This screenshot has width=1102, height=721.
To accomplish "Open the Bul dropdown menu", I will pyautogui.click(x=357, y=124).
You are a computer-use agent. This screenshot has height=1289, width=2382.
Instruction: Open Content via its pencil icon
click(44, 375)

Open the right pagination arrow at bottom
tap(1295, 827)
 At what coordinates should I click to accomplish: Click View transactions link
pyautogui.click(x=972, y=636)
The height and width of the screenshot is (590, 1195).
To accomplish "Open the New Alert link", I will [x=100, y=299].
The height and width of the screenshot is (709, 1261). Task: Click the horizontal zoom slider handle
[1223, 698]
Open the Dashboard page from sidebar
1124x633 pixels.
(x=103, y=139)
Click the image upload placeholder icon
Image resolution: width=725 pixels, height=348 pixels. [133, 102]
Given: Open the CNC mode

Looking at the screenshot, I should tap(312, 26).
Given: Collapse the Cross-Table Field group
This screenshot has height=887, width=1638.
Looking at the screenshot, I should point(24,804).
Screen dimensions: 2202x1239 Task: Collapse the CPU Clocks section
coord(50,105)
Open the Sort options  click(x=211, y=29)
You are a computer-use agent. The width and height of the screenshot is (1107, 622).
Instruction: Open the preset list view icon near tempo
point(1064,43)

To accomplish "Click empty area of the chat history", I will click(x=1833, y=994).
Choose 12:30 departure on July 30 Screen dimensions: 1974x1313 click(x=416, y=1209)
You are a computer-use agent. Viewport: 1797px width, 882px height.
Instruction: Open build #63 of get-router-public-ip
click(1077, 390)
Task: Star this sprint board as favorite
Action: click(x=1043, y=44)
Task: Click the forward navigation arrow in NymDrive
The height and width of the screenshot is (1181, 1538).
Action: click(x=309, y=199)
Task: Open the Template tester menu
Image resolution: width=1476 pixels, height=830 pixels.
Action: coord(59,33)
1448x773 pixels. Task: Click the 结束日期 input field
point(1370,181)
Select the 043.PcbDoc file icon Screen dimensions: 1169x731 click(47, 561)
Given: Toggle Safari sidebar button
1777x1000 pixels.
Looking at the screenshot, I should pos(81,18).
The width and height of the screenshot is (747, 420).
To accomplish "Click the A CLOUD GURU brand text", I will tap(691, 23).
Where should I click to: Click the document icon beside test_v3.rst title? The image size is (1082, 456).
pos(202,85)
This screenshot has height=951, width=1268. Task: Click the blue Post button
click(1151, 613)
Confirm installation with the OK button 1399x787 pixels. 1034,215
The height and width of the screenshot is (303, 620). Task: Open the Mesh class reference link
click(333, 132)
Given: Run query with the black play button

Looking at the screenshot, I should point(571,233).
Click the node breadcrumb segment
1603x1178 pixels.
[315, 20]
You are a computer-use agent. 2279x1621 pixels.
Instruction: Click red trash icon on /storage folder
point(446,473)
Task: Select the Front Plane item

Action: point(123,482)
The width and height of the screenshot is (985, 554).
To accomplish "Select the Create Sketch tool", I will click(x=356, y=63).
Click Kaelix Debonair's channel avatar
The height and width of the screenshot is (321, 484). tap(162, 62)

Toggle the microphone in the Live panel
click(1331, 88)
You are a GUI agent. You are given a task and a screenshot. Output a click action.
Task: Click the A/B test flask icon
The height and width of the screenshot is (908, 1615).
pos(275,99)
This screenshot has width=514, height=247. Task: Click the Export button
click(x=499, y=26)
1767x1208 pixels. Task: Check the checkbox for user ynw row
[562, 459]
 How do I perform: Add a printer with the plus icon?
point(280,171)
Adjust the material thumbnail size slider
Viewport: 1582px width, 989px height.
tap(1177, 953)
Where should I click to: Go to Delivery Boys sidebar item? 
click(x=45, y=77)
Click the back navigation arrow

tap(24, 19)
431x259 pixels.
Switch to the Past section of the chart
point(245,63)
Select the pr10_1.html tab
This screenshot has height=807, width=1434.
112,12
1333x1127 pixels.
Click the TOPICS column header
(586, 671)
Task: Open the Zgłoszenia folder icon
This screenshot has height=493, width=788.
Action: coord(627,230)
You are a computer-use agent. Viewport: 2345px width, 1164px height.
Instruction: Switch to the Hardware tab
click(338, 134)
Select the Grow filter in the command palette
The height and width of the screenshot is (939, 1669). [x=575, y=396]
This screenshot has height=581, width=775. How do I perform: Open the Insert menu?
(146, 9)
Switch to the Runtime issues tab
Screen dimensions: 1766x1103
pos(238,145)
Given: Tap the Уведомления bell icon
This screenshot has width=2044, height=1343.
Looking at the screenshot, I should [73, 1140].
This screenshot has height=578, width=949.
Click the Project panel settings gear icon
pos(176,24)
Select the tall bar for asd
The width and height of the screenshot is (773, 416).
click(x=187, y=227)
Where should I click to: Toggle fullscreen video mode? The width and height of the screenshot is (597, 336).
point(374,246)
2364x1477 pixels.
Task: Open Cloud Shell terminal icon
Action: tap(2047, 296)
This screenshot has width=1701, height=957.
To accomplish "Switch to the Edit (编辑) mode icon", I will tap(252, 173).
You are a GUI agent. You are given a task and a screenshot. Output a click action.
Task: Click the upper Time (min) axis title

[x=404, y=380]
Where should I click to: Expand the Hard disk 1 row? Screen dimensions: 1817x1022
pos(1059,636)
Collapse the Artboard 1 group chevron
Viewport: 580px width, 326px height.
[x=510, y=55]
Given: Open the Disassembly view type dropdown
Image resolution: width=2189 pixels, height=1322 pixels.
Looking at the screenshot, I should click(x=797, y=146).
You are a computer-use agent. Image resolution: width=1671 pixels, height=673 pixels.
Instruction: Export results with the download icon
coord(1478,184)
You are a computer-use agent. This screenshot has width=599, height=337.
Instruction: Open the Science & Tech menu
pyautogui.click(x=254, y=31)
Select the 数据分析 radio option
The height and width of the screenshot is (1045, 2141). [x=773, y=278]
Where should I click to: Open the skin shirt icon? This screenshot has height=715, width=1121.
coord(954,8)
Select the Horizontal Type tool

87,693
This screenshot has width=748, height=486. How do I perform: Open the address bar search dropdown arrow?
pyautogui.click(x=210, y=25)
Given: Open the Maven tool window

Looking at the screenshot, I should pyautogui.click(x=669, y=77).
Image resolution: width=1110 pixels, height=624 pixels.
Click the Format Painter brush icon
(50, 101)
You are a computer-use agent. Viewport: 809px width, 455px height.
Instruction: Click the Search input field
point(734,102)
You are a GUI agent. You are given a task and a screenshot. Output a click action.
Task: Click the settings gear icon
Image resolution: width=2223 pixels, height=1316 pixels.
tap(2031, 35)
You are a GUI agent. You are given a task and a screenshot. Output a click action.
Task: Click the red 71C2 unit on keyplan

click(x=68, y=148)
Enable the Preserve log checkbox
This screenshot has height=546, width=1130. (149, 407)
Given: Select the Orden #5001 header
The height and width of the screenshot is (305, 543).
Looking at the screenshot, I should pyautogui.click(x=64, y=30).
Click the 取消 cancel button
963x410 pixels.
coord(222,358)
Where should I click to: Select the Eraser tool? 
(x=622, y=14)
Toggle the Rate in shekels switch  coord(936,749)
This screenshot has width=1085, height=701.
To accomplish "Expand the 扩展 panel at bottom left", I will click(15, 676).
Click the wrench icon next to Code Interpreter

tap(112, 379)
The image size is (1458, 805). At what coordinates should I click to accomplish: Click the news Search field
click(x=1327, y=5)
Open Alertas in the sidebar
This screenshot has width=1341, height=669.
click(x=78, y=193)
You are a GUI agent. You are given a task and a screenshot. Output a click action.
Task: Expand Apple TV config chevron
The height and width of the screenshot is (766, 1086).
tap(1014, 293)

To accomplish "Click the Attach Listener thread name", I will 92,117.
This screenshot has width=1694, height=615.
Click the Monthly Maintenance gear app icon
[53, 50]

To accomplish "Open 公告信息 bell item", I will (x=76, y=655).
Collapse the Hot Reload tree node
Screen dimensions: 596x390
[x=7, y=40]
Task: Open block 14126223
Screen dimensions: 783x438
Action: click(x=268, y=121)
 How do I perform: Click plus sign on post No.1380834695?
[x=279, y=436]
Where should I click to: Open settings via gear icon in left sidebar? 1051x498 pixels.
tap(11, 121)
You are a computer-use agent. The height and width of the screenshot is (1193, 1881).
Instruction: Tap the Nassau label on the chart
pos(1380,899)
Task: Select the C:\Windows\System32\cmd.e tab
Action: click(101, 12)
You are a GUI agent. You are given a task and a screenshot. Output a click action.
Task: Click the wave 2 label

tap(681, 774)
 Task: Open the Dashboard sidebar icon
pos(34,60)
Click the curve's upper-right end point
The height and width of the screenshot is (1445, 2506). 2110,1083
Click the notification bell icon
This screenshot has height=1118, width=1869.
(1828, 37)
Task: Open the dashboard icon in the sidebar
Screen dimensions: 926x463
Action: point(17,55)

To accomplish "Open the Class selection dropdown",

◇ ◇ ◇ ◇

TASK TO CARRY OUT:
Sift the material for lines that include the word "group", and copy each one.

RESPONSE TO THIS EXERCISE:
Given: Collapse the Cross-Table Field group
Collapse the Artboard 1 group chevron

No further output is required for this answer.